Lacroix Sets Up a Syndicated Loan of €77.6 Million
Lacroix announces the establishment of an inaugural syndicated loan aimed at refinancing part of its existing debt and funding its investments. This financing, concluded with a consortium of seven banks, simplifies and strengthens the financial structure of the group.
Financing Structure and Extended Maturity
The syndicated loan consists of a partial refinancing of the existing debt amounting to €44.6 million with an extended maturity of 7 years, a confirmed line of credit of €30 million dedicated to investment financing (capex and minority buyouts), and a revolving credit of €3 million with a maturity of 4 years. With this setup, Lacroix extends the maturity of its medium-long term debt to over 4.5 years and establishes a legal framework that provides flexibility and responsiveness for its future needs.
Financial Conditions and Frameworks
The financing includes an initial competitive spread, adjustable based on the net leverage ratio.

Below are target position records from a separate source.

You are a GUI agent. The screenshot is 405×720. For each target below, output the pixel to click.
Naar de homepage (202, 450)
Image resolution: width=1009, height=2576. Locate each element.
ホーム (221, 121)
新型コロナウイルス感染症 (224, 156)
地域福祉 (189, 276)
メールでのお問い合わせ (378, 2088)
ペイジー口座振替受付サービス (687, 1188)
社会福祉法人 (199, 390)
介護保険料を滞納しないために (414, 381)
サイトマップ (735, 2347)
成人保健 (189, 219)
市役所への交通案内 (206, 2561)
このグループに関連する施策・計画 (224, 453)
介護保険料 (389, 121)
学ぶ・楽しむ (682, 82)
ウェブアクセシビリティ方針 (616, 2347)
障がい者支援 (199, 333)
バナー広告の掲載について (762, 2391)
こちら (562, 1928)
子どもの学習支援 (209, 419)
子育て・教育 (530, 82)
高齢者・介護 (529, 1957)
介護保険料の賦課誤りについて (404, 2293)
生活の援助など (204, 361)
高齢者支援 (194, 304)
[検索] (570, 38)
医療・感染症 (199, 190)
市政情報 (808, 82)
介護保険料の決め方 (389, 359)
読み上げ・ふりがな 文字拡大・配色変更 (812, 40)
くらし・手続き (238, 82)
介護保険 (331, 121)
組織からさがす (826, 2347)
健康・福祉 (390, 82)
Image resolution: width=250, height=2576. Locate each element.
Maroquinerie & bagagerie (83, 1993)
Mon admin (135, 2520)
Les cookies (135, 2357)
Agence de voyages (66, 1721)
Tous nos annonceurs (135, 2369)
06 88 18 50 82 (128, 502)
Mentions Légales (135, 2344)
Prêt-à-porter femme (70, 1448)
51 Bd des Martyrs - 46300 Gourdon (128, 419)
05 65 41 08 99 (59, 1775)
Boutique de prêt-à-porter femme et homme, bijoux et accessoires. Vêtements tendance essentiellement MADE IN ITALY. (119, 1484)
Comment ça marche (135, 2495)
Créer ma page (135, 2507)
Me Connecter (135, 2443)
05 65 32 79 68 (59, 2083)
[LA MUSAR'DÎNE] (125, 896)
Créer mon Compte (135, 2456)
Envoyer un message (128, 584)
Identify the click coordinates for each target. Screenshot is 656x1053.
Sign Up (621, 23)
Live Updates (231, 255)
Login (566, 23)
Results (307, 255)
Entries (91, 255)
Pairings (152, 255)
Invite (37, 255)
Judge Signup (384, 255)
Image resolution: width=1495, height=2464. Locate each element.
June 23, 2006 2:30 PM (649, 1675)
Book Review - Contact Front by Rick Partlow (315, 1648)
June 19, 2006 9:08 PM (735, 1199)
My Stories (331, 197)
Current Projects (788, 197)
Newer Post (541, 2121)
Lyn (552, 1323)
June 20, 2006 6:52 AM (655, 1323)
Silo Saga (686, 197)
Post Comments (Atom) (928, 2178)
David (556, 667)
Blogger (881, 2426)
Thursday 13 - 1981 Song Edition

A financial covenant governs the net leverage ratio at a maximum of 3.0, while a dividend framework does not challenge the group's historical practices. The credit was concluded with a banking pool consisting of seven institutions: LCL handling the coordination and financing agency, alongside Banque Populaire Grand Ouest, Arkéa Banque Entreprises et Institutionnels, Banque CIC Ouest, BNP Paribas, Caisse Régionale de Crédit Agricole Mutuel d'Île-et-Vilaine, and Société Générale.